Most of the potential pitfalls in putting photos on the web relate to the image size. It is certainly of no help to us that the typical resolution for a website is 72 dpi while a printer prefers 300. Even less fortunate, the resolution of a screen and of an image in a picture editor can be a very variable thing. To see what I mean, load a high-resolution image into a photo editor, and then lower the resolution. You'll notice that the image appears smaller. Now take that same high resolution image, and go into your computer's properties and lower the resolution of your screen. That same image appears larger. As the purpose of this article is not a discussion of resolution, we can leave that experiment by the wayside. The point was to display how we now have this variable unit of measurement - the pixel - that relates to inches in a differing manner based on computer settings. Naturally, these settings have an impact on the image's file size (for the image's resolution) and its apparent visual size.
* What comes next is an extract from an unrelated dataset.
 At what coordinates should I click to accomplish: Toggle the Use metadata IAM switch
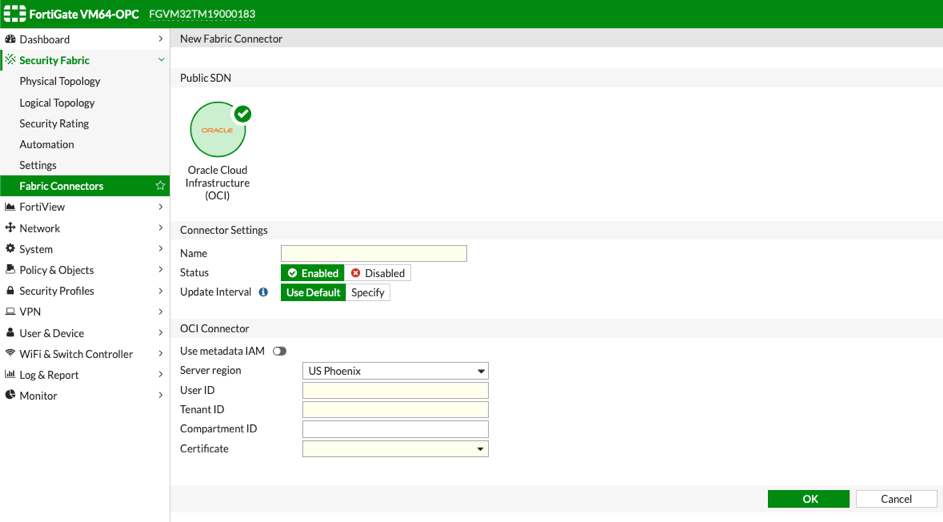(279, 351)
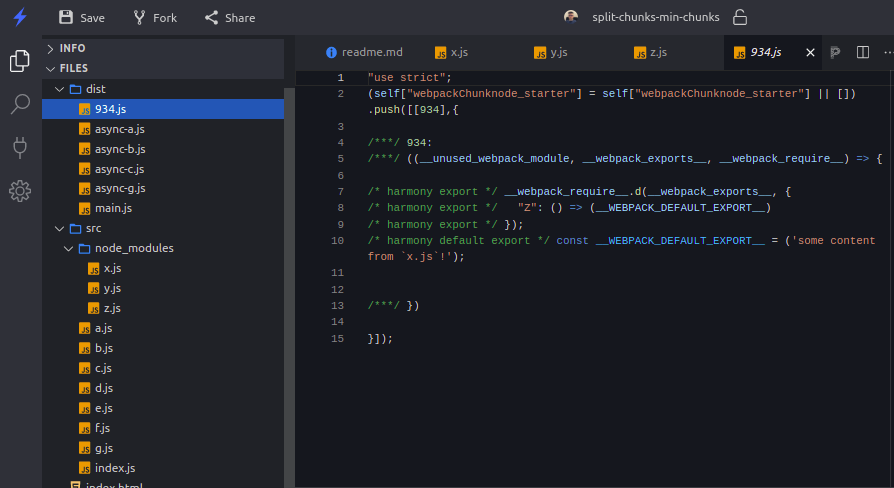Close the 934.js tab
894x488 pixels.
(810, 53)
So say you have a 300 dpi photograph that you want to put on the web. Printed, it shouldn't look that large. On the screen, it might well appear massive. So naturally, if you go ahead and post it to your website as-is, you'll have this huge picture dominating the scene, potentially pushing things out of alignment, getting cut off, or forcing scrolling. Fortuitously, this is a problem easily solved; just set the image's height and/or width attributes to the desired settings, and you're set, right?
Wrong! Resizing an image directly on the web is perhaps the worst possible way to do so. The first reason for this is lag time. We all know that smaller images means smaller file sizes and, thus, faster loading of a website. What may not be immediately apparent is that a photo or graphic that is shrunk directly by the web browser is not, in fact, a smaller file. The browser must still load the entire image, and then calculate how to modify it to appear in the smaller area required. If you want to have multiple thumbnails on a page, this can quickly bring the site's loading time up to the point where even a user with a high-speed connection gives up.
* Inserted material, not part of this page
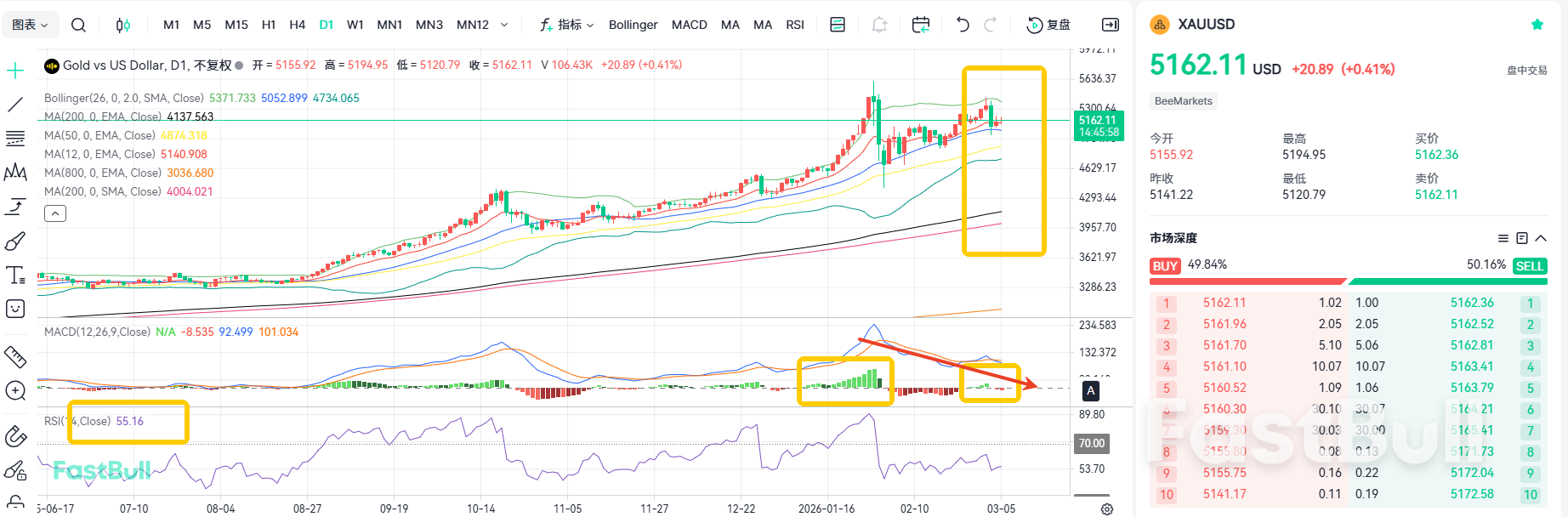Switch to H4 timeframe
Viewport: 1568px width, 517px height.
click(x=297, y=25)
Perhaps even worse, the image's quality will be awful. Web browsers are not graphics programs, and are not made for high-quality image resizing. A vector can get around this to at least some degree, but a photograph will suffer from a massive loss of quality with this form of resizing.
The solution is simple. If you want to put your photographs on the web, run them through a proper program first. Make multiple sizes if you want them, but set the resolution to 72 dpi and then adjust the size accordingly. In this manner, you will not only get images of the correct size, but you will reap the benefits of higher image quality and smaller file size.